▼

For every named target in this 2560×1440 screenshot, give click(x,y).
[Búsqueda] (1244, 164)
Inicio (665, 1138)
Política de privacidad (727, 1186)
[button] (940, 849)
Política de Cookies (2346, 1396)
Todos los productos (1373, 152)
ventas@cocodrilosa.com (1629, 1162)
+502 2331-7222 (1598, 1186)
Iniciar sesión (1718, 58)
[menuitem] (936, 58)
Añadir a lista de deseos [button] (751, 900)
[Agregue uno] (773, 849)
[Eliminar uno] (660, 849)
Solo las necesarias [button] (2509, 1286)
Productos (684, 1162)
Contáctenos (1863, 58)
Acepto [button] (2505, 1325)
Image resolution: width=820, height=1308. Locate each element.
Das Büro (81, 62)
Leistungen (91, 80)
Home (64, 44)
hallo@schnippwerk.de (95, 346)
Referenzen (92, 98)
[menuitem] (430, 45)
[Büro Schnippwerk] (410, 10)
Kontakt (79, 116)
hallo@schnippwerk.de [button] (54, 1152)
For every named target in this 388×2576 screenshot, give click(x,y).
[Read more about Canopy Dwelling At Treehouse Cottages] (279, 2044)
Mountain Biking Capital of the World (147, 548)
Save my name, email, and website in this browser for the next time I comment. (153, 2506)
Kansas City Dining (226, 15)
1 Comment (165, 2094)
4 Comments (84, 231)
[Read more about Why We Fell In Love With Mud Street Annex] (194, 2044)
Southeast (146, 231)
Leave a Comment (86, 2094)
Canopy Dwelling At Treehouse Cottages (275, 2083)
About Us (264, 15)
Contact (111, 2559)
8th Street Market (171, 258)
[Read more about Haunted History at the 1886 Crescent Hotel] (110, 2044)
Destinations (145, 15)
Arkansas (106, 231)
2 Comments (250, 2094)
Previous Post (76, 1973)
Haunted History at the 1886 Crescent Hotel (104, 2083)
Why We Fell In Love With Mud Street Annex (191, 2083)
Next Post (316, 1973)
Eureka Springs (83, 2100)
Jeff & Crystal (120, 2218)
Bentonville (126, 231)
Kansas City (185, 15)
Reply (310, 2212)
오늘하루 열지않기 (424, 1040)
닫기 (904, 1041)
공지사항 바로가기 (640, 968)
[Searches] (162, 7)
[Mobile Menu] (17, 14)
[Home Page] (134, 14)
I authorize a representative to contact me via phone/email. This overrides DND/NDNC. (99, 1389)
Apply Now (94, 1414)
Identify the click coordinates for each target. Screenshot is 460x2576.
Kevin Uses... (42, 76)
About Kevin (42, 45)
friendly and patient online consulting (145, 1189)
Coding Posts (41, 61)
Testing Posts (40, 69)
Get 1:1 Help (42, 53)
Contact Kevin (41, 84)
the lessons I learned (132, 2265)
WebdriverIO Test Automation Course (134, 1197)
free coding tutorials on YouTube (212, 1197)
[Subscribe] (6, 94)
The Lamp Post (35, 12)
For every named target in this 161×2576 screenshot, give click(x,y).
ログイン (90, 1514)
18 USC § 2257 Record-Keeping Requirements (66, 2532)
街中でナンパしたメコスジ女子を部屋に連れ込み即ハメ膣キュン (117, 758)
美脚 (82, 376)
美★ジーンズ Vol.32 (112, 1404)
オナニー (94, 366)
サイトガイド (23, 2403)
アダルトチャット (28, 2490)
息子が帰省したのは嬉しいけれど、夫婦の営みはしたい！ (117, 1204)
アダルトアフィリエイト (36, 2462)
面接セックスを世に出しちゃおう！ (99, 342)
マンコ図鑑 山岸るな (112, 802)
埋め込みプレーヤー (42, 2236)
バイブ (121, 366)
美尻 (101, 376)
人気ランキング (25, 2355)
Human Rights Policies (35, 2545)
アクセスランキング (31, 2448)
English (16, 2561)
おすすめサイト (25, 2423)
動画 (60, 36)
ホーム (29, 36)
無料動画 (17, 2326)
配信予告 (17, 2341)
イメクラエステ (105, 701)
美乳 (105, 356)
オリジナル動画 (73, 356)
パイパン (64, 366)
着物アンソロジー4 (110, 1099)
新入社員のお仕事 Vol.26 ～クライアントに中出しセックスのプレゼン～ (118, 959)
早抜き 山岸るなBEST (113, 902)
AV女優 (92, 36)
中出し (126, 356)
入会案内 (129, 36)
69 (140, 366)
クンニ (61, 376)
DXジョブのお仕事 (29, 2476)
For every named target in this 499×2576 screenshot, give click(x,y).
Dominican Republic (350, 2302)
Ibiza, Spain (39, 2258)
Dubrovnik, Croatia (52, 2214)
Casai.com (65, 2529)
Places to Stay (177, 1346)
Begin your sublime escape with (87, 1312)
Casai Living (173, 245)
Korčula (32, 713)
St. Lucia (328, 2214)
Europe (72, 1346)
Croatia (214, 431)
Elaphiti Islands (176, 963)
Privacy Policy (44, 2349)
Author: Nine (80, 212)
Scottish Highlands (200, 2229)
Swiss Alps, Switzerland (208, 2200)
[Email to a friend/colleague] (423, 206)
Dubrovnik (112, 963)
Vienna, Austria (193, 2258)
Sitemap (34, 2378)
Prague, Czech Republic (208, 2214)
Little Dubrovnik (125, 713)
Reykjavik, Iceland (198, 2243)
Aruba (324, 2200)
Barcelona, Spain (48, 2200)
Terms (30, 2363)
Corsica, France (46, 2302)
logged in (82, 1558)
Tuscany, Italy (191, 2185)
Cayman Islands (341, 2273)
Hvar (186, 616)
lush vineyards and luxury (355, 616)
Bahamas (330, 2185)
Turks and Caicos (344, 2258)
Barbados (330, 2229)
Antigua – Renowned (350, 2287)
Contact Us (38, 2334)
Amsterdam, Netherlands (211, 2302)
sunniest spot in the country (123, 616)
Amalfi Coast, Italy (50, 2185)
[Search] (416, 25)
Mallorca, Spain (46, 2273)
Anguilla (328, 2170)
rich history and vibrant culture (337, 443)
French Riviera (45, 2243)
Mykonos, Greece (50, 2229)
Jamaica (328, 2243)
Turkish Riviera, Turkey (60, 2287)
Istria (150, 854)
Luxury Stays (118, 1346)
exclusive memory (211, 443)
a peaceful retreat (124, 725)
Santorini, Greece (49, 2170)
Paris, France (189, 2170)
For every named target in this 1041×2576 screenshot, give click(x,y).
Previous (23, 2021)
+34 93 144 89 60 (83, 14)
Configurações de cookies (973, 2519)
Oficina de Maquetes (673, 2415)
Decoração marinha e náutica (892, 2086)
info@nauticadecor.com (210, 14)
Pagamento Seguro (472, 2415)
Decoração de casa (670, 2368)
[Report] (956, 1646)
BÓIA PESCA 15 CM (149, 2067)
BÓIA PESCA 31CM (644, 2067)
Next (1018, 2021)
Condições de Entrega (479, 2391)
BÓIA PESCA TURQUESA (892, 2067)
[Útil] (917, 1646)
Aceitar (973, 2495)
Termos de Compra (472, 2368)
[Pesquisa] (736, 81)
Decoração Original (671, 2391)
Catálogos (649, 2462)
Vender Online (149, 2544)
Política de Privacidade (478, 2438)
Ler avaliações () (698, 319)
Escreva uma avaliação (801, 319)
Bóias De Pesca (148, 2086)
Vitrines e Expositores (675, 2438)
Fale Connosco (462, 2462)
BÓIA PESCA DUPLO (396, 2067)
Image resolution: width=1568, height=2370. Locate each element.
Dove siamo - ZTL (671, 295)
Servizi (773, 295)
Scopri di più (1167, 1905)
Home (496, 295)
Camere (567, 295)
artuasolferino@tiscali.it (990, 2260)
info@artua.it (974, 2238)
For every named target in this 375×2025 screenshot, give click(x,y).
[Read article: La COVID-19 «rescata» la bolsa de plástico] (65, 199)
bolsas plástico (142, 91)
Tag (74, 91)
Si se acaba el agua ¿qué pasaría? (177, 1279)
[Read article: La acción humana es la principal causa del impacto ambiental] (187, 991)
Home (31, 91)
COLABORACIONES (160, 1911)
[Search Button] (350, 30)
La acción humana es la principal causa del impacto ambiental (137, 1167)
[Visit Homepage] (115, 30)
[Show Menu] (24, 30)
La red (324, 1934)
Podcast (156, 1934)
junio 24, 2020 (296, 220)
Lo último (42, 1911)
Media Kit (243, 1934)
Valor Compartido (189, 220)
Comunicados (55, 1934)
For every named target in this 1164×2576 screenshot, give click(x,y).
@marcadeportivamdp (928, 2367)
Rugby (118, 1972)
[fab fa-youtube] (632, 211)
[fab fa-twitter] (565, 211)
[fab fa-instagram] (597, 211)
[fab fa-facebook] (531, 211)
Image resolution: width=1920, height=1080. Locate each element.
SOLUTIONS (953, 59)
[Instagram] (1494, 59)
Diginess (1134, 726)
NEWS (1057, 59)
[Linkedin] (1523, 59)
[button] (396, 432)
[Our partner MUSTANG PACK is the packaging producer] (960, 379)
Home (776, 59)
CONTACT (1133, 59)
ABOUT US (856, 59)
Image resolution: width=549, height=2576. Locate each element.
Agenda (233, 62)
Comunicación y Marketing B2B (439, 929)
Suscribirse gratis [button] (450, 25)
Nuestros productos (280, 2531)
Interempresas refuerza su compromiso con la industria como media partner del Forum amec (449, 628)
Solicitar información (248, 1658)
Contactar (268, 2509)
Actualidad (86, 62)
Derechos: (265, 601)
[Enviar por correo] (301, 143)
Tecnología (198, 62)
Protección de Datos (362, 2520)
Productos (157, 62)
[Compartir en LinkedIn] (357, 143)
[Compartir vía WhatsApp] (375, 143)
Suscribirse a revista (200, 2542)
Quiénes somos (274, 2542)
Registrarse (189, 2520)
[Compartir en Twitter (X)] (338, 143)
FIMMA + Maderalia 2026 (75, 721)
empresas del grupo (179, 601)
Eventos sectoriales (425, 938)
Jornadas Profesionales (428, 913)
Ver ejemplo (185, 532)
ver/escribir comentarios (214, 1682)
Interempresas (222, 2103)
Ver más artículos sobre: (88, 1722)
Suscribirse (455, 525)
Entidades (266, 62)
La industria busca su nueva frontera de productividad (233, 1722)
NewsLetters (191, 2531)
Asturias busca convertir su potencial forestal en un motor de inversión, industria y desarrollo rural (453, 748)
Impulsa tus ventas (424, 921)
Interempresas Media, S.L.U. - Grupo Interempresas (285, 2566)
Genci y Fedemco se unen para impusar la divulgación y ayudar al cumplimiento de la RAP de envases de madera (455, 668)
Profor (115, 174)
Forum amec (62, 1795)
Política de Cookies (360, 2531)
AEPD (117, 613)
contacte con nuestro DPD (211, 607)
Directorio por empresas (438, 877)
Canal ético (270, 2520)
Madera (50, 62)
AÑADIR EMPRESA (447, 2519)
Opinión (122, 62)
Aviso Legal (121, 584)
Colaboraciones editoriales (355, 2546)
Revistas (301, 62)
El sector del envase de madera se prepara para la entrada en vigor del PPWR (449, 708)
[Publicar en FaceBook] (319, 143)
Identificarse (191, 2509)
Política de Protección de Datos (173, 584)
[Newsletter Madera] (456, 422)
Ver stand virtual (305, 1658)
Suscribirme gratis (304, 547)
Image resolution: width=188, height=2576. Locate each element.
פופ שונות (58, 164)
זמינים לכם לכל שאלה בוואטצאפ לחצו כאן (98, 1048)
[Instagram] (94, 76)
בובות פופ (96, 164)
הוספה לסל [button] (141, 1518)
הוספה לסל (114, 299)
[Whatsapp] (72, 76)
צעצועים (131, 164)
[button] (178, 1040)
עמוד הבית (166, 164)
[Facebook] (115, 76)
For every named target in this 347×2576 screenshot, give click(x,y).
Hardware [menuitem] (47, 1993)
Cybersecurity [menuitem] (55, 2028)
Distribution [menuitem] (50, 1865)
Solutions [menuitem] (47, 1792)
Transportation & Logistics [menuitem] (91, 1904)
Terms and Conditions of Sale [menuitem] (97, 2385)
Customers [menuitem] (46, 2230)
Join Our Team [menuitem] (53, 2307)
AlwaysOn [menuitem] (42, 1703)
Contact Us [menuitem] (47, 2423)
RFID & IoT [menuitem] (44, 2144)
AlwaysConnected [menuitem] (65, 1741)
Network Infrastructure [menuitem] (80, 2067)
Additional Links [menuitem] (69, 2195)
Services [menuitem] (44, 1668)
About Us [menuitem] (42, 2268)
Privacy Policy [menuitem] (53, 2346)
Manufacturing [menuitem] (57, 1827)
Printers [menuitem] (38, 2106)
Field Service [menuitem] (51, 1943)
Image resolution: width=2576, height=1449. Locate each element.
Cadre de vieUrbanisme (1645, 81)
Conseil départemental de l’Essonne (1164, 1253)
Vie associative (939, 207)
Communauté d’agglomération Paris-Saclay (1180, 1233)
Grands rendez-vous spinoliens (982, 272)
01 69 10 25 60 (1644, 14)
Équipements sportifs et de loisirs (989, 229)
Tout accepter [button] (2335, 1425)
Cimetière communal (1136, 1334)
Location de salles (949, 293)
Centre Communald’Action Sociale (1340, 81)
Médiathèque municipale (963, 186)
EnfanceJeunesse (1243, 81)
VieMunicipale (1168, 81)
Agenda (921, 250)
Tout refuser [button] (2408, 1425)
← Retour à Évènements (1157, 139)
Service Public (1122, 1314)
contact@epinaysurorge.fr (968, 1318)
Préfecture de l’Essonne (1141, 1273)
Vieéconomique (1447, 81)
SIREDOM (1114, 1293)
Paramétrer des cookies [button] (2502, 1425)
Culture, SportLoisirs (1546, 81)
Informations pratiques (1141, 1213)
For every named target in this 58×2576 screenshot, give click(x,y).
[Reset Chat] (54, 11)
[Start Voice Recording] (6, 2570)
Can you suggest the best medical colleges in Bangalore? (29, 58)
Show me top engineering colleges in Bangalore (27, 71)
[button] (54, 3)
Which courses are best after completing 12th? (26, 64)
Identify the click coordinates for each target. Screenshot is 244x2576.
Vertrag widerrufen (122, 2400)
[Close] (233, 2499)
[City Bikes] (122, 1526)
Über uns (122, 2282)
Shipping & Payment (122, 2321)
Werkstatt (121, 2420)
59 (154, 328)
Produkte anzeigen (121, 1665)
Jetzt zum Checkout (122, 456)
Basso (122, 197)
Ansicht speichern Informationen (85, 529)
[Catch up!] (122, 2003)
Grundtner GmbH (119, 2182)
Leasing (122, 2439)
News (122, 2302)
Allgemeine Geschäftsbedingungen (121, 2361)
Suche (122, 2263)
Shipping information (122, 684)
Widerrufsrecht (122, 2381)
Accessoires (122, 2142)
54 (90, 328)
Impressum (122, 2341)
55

▲

*What the task requires*. The answer must be a single number: how many lines in the listing above include the word "click".

*Expected answer*. 11